++++ SUPPLIED MATERIAL ++++
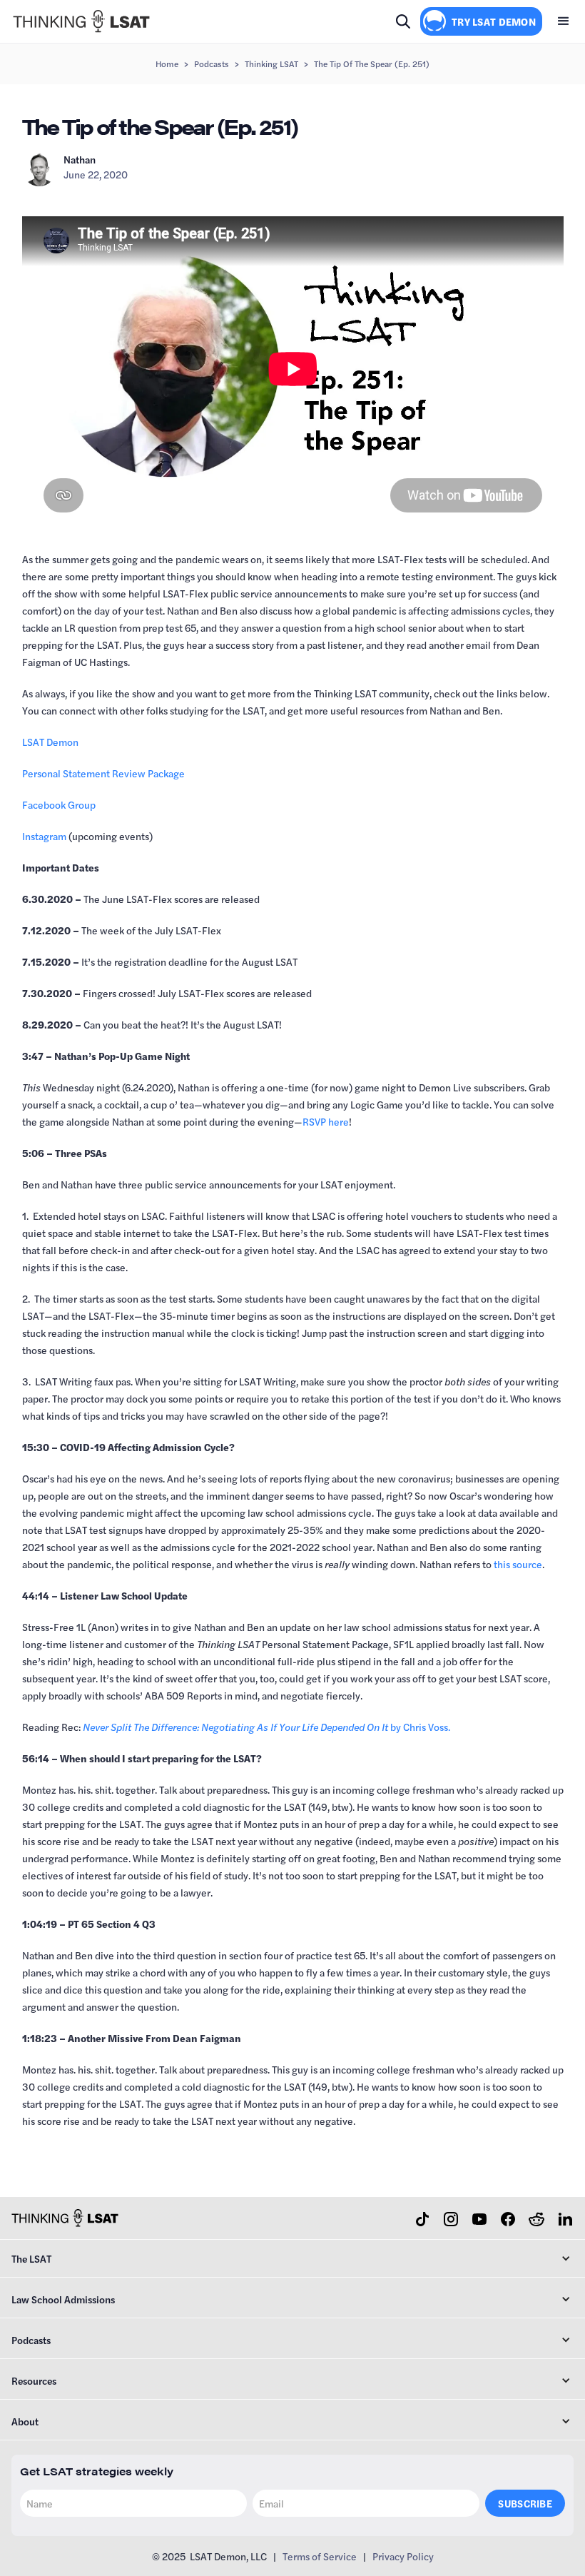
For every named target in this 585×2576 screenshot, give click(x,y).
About (25, 2421)
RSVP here (325, 1121)
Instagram (44, 836)
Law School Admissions (63, 2299)
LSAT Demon (50, 741)
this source (518, 1564)
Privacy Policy (403, 2556)
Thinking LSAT (271, 63)
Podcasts (211, 63)
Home (167, 63)
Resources (33, 2380)
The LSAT (31, 2258)
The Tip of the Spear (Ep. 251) (371, 63)
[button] (563, 21)
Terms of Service (320, 2556)
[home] (81, 21)
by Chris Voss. (266, 1726)
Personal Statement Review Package (103, 773)
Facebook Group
++++
Check all the records above and select each line where the string "this" is found.

§ **RESPONSE**
For every named target in this 585×2576 screenshot, give click(x,y).
this source (518, 1564)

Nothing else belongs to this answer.